There is also the argument that South Africa and the continent’s internal infrastructure needs to be vastly improved so that more goods can get to and from ports, boosting economies.
Also underdeveloped in South Africa is aquaculture – fish farming. Zuma points out that while it contributes to almost half of the global fish supply, it provides less than 1% locally. The government is keen to use it to develop economies in rural communities. It has set its sights on developing 24 projects by 2019 in a bid to grow the sector’s revenue from some ZAR500 million to almost ZAR1.4 billion by then.
However, as independent fisheries expert Shaheen Moolla points out, South Africa is battling an electricity supply so tight economists have long warned it is curbing economic growth. Other problems include access to clean water in a country where 95% of available freshwater resources were already allocated by 2005.
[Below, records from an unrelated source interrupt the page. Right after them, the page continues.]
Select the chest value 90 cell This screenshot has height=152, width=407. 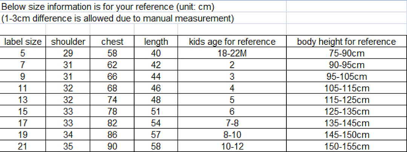[x=112, y=146]
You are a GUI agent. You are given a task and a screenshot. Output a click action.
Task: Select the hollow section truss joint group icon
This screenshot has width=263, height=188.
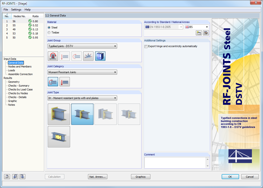(x=88, y=56)
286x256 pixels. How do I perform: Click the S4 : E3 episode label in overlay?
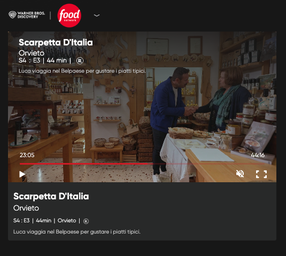click(29, 60)
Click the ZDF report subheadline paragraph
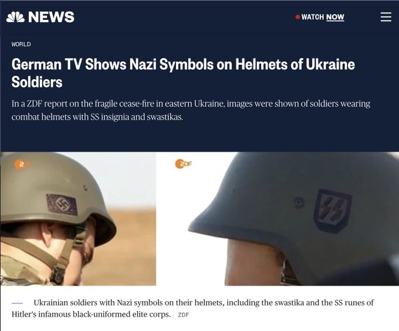Screen dimensions: 399x331 (191, 110)
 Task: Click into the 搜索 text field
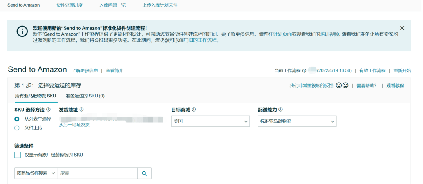pyautogui.click(x=97, y=173)
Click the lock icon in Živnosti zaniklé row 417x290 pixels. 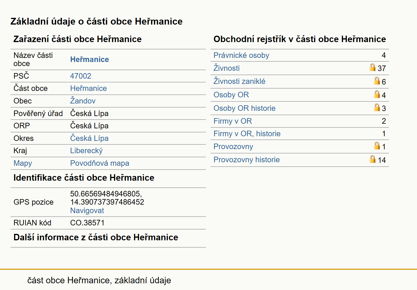click(x=377, y=81)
Also, fish farming requires capital outlay, making insufficient access to funds a perennial problem for small business. Furthermore, South Africa has a troublesome coastline – heavy seas make coastal fish farming either difficult or impossible in many places.
Right now the country has big plans in place. According to Nhlumayo, they include the development of ‘intellectual power’ through its higher education institutions; positioning the country as ‘an economically viable [maritime] business location’; sustainably developing its maritime economy; and improving legislation, administration and law enforcement.
The state also intends building a ‘vibrant and growing industrial economy linked to the export of manufactured goods and the provision of services to the international community’.
South Africans, desperately needed economic advancement and the rise in jobs that theoretically goes with it, must certainly hope that these plans result in action.